My crux of the climb was the fifth pitch (C1), where the line split a free hanging roof. A flaring crack took two lobes of a size 4 camalot, and then two lobes of a size 2 camalot, but I threw in a slotted tricam and a size 1 camalot just for confidence’s sake. Hey, the rock sucked and so did the rusty piton below me. Not to mention the 300 feet of wind beneath my feet. After wiggling like I was in an offwidth and smashing my hands about a gazillion times between carabiners in the crack, I pulled up over the roof and clipped a bolt. Then I got the pleasure of run out 5.8 face climbing to a big ledge and our next belay.

Adam finished the route up a 5.8 chimney, and then we bouldered the cap rock together. 11 hours, bottom to top. The sun was dipping low, and we had to curb our urge to laze around on the summit for infinity. Below us hoodoo canyons rippled through the land. The Colorado river flowed lazy to our west. Red rock and shadows textured the earth for miles. I looked down at places I had camped as a kid, and an overwhelming sense of time, nostalgia and catharsis rushed over me. Time to descend.

The light oozed sunset red as we rappelled the route on solid, but scary looking desert anchors: bundles of old webbing around geriatric pitons.
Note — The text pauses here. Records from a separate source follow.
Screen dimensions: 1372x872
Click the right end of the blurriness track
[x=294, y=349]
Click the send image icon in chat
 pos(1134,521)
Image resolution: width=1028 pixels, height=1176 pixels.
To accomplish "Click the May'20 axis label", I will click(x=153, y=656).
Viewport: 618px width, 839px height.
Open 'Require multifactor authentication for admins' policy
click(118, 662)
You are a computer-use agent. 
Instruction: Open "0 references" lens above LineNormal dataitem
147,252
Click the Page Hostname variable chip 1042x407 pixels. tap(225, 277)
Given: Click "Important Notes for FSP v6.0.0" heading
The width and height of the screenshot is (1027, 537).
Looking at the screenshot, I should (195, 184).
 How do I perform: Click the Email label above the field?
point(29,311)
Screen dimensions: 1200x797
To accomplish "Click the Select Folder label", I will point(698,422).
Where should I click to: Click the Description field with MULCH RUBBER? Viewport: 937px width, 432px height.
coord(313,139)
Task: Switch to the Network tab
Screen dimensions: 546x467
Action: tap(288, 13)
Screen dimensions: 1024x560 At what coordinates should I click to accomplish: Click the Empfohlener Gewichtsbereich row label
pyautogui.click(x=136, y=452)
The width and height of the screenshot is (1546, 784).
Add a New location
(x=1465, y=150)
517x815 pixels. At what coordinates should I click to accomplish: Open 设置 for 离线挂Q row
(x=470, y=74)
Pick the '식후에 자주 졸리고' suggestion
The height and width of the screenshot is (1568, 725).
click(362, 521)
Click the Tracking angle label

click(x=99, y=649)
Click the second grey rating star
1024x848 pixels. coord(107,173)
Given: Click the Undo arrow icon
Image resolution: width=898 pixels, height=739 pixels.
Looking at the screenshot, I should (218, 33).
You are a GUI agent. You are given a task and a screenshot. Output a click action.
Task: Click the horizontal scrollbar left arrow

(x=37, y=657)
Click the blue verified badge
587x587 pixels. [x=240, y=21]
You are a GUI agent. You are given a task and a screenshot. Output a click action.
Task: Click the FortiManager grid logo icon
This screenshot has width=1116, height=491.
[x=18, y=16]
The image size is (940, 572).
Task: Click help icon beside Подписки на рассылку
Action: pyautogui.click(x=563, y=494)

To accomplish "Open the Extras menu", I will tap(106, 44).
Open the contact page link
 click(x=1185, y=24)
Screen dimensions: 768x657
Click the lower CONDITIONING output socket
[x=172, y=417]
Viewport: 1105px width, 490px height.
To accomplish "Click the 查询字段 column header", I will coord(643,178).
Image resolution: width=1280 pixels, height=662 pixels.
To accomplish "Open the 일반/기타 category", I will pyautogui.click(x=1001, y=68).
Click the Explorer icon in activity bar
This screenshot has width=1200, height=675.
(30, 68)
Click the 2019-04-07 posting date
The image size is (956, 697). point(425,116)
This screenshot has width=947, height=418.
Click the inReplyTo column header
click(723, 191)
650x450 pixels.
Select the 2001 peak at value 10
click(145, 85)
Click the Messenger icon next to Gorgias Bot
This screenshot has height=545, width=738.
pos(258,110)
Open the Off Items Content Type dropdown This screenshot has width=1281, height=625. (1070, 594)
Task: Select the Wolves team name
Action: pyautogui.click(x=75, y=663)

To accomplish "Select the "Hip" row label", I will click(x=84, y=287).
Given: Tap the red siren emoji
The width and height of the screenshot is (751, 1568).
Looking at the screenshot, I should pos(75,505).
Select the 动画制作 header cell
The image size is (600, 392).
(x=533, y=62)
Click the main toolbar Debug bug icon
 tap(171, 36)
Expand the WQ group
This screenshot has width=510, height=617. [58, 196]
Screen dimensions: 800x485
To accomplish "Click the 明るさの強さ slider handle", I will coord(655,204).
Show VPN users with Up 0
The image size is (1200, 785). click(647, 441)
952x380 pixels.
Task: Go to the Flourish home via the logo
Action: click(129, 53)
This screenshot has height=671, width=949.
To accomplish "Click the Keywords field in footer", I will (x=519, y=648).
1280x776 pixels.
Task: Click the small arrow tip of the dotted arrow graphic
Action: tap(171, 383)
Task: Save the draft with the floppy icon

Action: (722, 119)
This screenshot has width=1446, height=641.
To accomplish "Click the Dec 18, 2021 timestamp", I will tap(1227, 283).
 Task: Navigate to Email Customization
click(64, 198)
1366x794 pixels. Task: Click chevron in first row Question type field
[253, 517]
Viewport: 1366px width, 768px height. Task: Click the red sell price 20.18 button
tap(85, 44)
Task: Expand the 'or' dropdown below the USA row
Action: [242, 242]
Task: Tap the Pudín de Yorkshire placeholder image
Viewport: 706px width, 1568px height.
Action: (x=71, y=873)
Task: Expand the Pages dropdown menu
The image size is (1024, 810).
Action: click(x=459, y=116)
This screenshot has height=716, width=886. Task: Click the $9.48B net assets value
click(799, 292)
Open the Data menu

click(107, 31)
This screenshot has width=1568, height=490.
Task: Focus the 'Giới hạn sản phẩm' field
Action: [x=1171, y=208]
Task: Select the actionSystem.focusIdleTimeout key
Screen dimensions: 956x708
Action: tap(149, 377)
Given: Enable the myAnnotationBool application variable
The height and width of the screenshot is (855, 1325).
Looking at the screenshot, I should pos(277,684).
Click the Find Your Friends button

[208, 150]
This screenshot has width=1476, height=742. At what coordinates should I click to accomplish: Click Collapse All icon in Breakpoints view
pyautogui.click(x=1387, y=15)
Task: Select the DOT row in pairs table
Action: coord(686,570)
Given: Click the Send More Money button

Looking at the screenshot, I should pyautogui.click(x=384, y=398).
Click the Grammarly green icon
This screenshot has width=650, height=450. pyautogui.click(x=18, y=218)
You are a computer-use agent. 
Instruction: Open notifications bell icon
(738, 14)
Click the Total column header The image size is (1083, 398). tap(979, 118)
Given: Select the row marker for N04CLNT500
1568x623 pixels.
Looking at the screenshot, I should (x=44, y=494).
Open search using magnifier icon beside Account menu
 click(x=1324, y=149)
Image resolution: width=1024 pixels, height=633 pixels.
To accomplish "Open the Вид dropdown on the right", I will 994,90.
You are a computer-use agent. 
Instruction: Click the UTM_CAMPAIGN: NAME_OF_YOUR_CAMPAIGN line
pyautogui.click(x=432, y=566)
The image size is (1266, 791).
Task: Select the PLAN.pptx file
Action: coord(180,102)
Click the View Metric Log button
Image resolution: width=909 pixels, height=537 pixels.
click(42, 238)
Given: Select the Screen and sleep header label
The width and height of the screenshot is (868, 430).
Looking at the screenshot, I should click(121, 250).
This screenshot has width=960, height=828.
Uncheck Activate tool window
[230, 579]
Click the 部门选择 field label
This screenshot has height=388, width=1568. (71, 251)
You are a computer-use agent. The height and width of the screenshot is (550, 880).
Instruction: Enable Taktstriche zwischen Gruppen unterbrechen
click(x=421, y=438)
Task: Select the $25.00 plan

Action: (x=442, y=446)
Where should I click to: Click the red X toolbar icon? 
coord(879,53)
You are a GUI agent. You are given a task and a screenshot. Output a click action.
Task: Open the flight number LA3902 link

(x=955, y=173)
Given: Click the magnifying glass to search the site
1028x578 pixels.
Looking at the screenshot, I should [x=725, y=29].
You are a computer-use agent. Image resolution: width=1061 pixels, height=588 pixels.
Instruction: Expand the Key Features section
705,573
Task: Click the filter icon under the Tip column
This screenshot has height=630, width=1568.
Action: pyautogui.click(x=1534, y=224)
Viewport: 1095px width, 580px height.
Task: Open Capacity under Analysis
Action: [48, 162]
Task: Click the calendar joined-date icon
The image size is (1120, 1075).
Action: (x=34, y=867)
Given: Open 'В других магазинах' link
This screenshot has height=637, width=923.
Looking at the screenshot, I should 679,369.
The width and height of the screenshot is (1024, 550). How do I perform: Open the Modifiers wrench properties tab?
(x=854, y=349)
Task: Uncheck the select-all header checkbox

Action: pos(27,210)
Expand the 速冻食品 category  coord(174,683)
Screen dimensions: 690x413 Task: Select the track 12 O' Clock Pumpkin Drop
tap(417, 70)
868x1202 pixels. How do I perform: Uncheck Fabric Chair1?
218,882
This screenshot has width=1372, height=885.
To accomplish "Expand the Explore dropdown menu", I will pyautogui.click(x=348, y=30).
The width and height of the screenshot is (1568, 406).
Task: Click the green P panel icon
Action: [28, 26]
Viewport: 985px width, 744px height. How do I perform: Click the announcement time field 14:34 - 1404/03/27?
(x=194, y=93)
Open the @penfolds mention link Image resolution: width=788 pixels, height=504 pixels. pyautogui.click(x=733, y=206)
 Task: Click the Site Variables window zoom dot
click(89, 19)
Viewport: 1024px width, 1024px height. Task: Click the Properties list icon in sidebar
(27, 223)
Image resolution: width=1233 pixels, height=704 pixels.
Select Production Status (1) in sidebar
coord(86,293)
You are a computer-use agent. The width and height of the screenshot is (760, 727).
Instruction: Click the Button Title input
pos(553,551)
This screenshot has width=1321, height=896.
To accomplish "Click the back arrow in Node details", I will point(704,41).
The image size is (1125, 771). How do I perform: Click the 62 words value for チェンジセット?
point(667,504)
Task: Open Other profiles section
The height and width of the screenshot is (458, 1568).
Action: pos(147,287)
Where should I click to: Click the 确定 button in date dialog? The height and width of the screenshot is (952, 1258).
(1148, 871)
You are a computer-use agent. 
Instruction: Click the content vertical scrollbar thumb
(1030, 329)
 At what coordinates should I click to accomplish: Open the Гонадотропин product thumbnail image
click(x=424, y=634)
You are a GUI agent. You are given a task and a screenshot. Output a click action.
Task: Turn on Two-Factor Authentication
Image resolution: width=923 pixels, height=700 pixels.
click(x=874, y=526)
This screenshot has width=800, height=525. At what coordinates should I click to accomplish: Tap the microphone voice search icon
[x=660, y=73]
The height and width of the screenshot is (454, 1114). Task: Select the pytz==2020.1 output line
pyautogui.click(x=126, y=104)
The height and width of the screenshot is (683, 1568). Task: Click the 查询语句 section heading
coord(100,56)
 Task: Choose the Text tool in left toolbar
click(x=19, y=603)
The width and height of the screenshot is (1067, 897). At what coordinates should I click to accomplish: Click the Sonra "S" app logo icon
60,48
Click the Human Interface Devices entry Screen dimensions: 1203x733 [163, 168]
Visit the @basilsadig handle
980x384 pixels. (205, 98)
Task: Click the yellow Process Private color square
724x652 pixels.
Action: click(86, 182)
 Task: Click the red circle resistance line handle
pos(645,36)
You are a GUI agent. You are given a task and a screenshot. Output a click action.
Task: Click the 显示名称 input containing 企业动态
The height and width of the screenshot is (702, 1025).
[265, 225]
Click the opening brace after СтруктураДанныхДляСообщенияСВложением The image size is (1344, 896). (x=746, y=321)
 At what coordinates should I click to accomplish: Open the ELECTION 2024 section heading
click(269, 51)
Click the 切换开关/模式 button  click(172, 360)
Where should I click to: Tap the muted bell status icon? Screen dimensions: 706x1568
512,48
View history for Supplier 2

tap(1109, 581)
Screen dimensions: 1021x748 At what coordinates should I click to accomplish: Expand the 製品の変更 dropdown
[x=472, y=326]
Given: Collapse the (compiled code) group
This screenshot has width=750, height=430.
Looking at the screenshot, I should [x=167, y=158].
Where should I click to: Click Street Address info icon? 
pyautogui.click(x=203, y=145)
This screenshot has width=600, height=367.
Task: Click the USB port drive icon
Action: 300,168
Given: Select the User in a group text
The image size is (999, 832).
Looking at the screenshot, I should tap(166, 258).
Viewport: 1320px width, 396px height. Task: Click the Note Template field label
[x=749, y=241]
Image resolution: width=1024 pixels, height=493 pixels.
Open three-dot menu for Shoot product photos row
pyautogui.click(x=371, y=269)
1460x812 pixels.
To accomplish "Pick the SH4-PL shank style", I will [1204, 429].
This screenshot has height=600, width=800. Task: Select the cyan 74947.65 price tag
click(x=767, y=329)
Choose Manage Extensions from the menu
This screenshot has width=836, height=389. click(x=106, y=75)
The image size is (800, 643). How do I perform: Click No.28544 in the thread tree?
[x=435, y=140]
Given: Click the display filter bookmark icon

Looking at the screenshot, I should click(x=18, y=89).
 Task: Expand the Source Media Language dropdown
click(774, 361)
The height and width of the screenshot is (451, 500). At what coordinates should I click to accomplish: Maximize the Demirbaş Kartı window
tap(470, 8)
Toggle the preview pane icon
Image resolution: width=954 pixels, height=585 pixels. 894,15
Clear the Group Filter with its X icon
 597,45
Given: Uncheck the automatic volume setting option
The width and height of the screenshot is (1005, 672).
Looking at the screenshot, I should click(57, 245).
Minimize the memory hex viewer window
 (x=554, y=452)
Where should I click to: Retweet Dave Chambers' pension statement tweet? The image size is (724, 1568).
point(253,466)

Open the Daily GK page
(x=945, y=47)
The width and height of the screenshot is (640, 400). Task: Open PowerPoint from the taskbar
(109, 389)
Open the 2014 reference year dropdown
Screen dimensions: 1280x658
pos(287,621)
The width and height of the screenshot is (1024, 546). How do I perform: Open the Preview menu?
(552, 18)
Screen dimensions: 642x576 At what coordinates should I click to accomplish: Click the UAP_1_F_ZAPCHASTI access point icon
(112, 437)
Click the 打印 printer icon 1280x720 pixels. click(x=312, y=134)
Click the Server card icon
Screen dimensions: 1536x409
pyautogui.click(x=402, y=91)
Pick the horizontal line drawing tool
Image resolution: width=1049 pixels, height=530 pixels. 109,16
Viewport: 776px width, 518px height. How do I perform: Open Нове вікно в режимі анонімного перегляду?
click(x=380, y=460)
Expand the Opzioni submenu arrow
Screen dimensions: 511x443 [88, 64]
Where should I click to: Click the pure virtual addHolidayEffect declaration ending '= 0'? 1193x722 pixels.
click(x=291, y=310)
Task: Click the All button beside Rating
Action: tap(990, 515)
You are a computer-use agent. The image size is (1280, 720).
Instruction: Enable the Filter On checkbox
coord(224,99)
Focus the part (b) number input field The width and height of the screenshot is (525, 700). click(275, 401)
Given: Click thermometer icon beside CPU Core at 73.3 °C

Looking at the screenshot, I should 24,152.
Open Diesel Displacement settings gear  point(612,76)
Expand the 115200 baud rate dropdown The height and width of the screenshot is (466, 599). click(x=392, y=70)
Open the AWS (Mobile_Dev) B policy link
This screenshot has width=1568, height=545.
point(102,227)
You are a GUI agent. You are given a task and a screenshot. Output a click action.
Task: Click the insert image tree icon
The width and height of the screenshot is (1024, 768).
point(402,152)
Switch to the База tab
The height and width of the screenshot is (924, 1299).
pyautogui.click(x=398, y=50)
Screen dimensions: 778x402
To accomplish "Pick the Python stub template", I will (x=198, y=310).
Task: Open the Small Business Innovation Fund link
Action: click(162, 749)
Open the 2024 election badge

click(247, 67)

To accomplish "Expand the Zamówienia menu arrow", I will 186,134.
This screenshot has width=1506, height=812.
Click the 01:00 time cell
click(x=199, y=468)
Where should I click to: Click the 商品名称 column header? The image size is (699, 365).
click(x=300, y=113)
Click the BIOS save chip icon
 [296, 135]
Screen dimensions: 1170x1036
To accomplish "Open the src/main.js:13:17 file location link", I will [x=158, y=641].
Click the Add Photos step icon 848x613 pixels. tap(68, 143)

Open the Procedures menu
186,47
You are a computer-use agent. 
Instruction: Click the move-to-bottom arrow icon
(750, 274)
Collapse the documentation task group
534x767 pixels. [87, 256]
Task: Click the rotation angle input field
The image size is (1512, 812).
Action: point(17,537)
A route that took us 11 hours up required about one hour down. And if we’d gotten any ropes stuck, we would have had a long night ahead of us. We made it back to the car in the dark as the stars erupted from the atmosphere, thirteen hours after starting. Behind us the silhouette of the King Fisher was crowned by a single point of stellar light. Across the parking lot a family roasted marshmallows, children laughed, and dogs yipped. We sat on the tailgate and relived the day’s events: “Dude, and then you were like…oh my god, and your aiders were flying out to the side, and….Dude…” We sat quiet, too, and basked in the peace of struggle and accomplishment. All the while reconciling the vertical life with the horizontal; the bird’s eye experience with the human condition.

Mmmm....desert anchors. And this is a good one!

Mmmm....desert anchors. And this is a good one!